begin Text block
Equation (9) can be separated into individual equation systems for each node where the bearings are located. These equations can be presented in the form

$$\left[\begin{array}{cc}{k}_{xx}& k_{xz}\\ k_{zx}& k_{zz}\end{array}\right] {{\displaystyle \int }}^{\left(2\right)}{t}^2\left\{\begin{array}{c}{u}_i\\ w_i\end{array}\right\}+\left[\begin{array}{cc}{c}_{xx}& c_{xz}\\ c_{zx}& c_{zz}\end{array}\right]\left({{\displaystyle \int }}^{ }{t}^2\left\{\begin{array}{c}{u}_i\\ w_i\end{array}\right\}-2{{\displaystyle \int }}^{\left(2\right)}t\left\{\begin{array}{c}{u}_i\\ w_i\end{array}\right\}\right)=\left\{\begin{array}{c}{b}_{ui}\\ b_{wi}\end{array}\right\}$$

(10)

To solve Equation (10) an equal number of equations and unknowns is needed. For this, Equation (10) is successively integrated three times in order to obtain the missing equations, which are written as

$$\left[\begin{array}{cc}{k}_{xx}& k_{xz}\\ k_{zx}& k_{zz}\end{array}\right] {{\displaystyle \int }}^{\left(3\right)}{t}^2\left\{\begin{array}{c}{u}_i\\ w_i\end{array}\right\}+\left[\begin{array}{cc}{c}_{xx}& c_{xz}\\ c_{zx}& c_{zz}\end{array}\right]\left({{\displaystyle \int }}^{\left(2\right)}{t}^2\left\{\begin{array}{c}{u}_i\\ w_i\end{array}\right\}-2{{\displaystyle \int }}^{\left(3\right)}t\left\{\begin{array}{c}{u}_i\\ w_i\end{array}\right\}\right)={\displaystyle \int }\left\{\begin{array}{c}{b}_{ui}\\ b_{wi}\end{array}\right\}$$

(11)
end Text block
begin Recorded data
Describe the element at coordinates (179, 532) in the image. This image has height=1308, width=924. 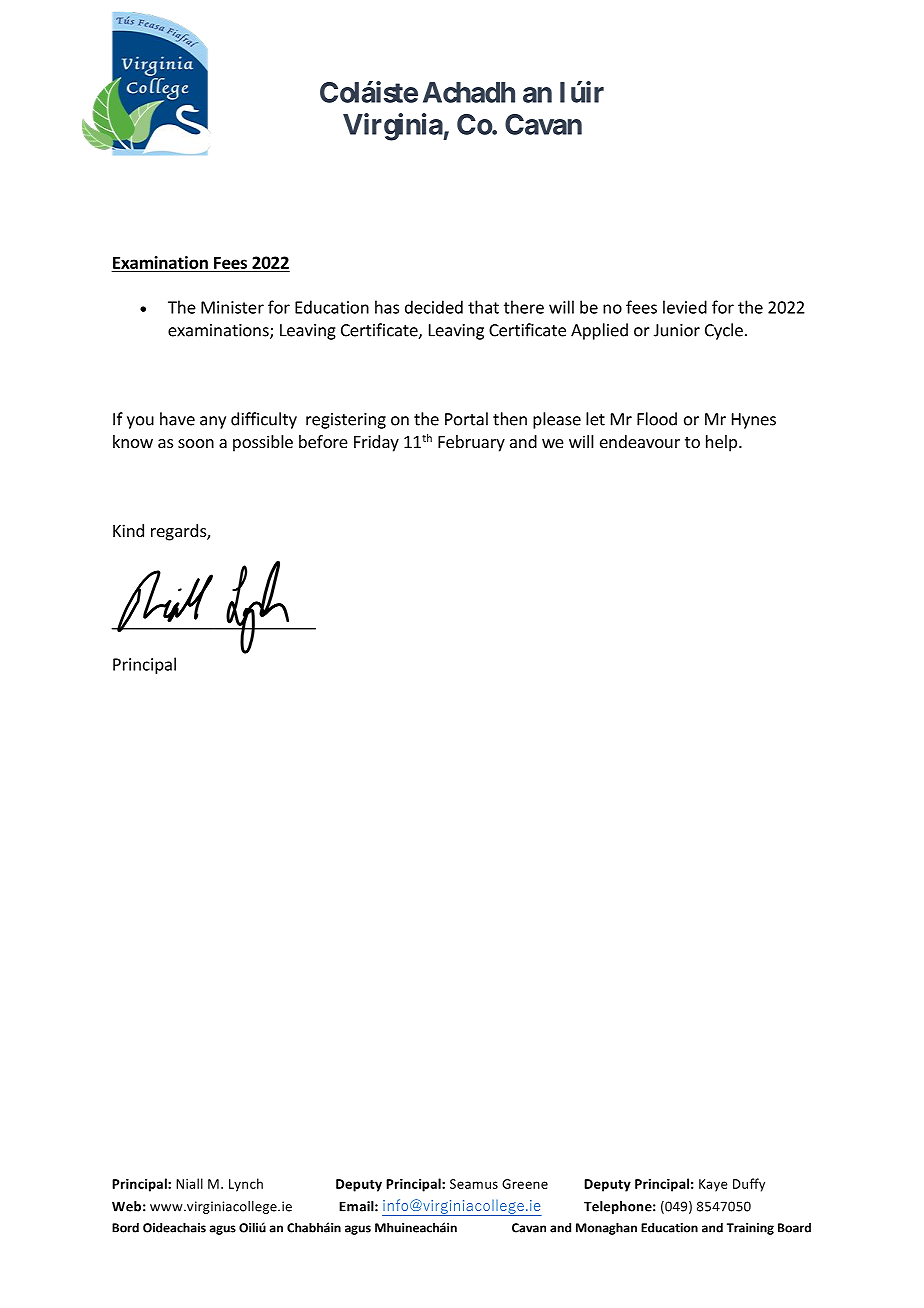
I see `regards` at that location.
end Recorded data
begin Recorded data
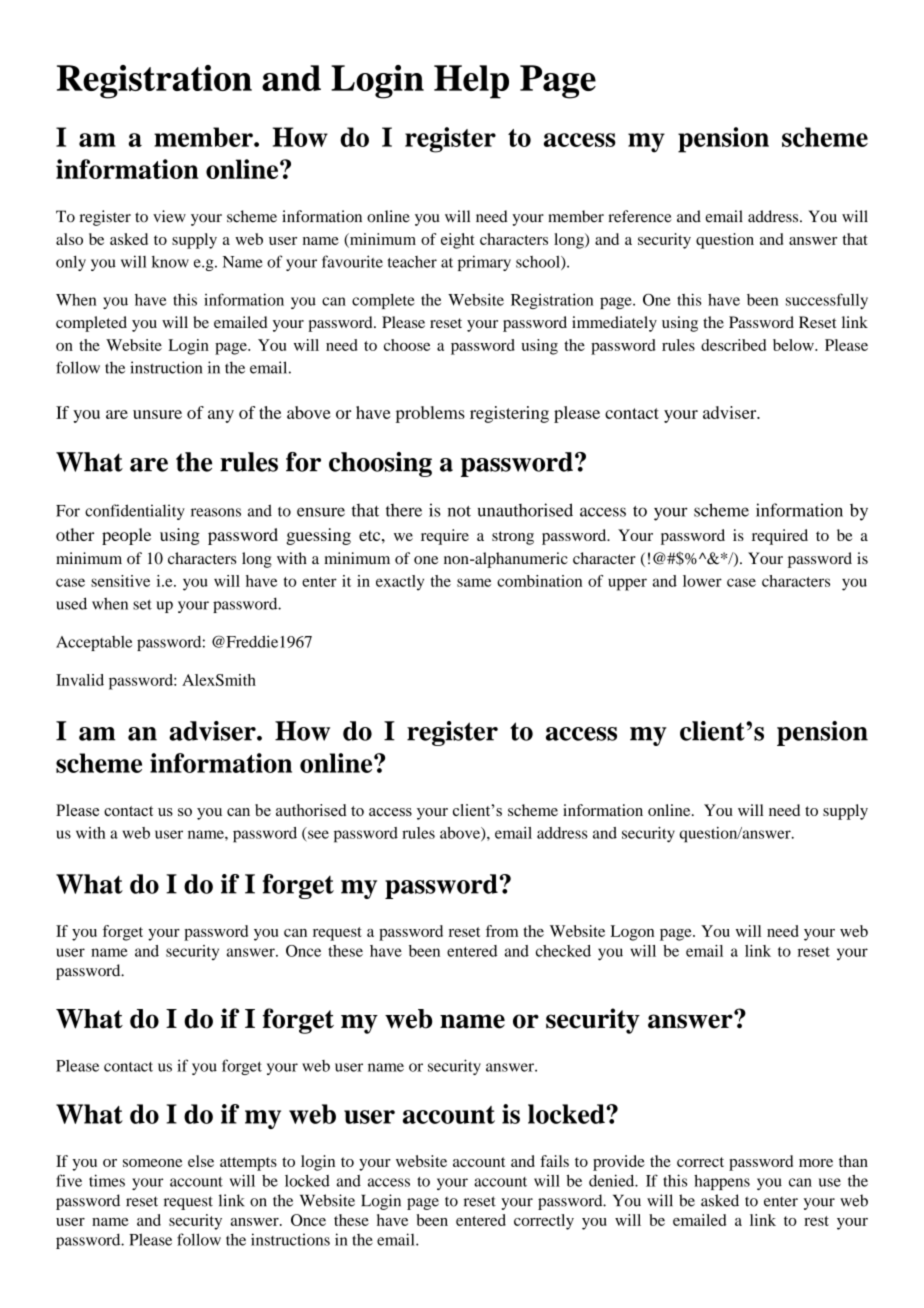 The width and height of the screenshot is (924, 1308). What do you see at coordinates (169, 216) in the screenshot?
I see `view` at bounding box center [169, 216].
end Recorded data
• **Problem statement**: Carry on the text on the bearing equation systems, picking up after Equation (11). The records aren't needed for this.

• **Written answer**:
$$\left[\begin{array}{cc}{k}_{xx}& k_{xz}\\ k_{zx}& k_{zz}\end{array}\right] {{\displaystyle \int }}^{\left(4\right)}{t}^2\left\{\begin{array}{c}{u}_i\\ w_i\end{array}\right\}+\left[\begin{array}{cc}{c}_{xx}& c_{xz}\\ c_{zx}& c_{zz}\end{array}\right]\left({{\displaystyle \int }}^{\left(3\right)}{t}^2\left\{\begin{array}{c}{u}_i\\ w_i\end{array}\right\}-2{{\displaystyle \int }}^{\left(4\right)}t\left\{\begin{array}{c}{u}_i\\ w_i\end{array}\right\}\right)={{\displaystyle \int }}^{\left(2\right)}\left\{\begin{array}{c}{b}_{ui}\\ b_{wi}\end{array}\right\}$$

(12)

$$\left[\begin{array}{cc}{k}_{xx}& k_{xz}\\ k_{zx}& k_{zz}\end{array}\right] {{\displaystyle \int }}^{\left(5\right)}{t}^2\left\{\begin{array}{c}{u}_i\\ w_i\end{array}\right\}+\left[\begin{array}{cc}{c}_{xx}& c_{xz}\\ c_{zx}& c_{zz}\end{array}\right]\left({{\displaystyle \int }}^{\left(4\right)}{t}^2\left\{\begin{array}{c}{u}_i\\ w_i\end{array}\right\}-2{{\displaystyle \int }}^{\left(5\right)}t\left\{\begin{array}{c}{u}_i\\ w_i\end{array}\right\}\right)={{\displaystyle \int }}^{\left(3\right)}\left\{\begin{array}{c}{b}_{ui}\\ b_{wi}\end{array}\right\}$$

(13)

From Equations (10)–(13), a linear system equation is obtained for each node where the bearings are located. These equations can be expressed as

$$\left[A_s\left(t\right)\right]\left\{{\mathsf{\Theta }}_s\right\}=\left\{b_s\left(t\right)\right\}$$

(14)

where $\left\{{\mathsf{\Theta }}_s\right\}={\left\{k_{xx} k_{xz} k_{zx} k_{zz} c_{xx} c_{xz} c_{zx} c_{zz} \right\}}^T$ denotes the transposed vector of parameters to be identified and $\left[A_s\left(t\right)\right], \left\{b_s\left(t\right)\right\}$ are 8 × 8 and 8 × 1, respectively.

As can be observed in Figure 2, eight parameters are required to define stiffness and damping characteristics provided by the system supports. This is because in order to obtain the terms of $\left[A_s\left(t\right)\right]$ and $\left\{b_s\left(t\right)\right\}$ in Equation (14), eight simultaneous equations involving the unknown support parameters are required to obtain their magnitudes.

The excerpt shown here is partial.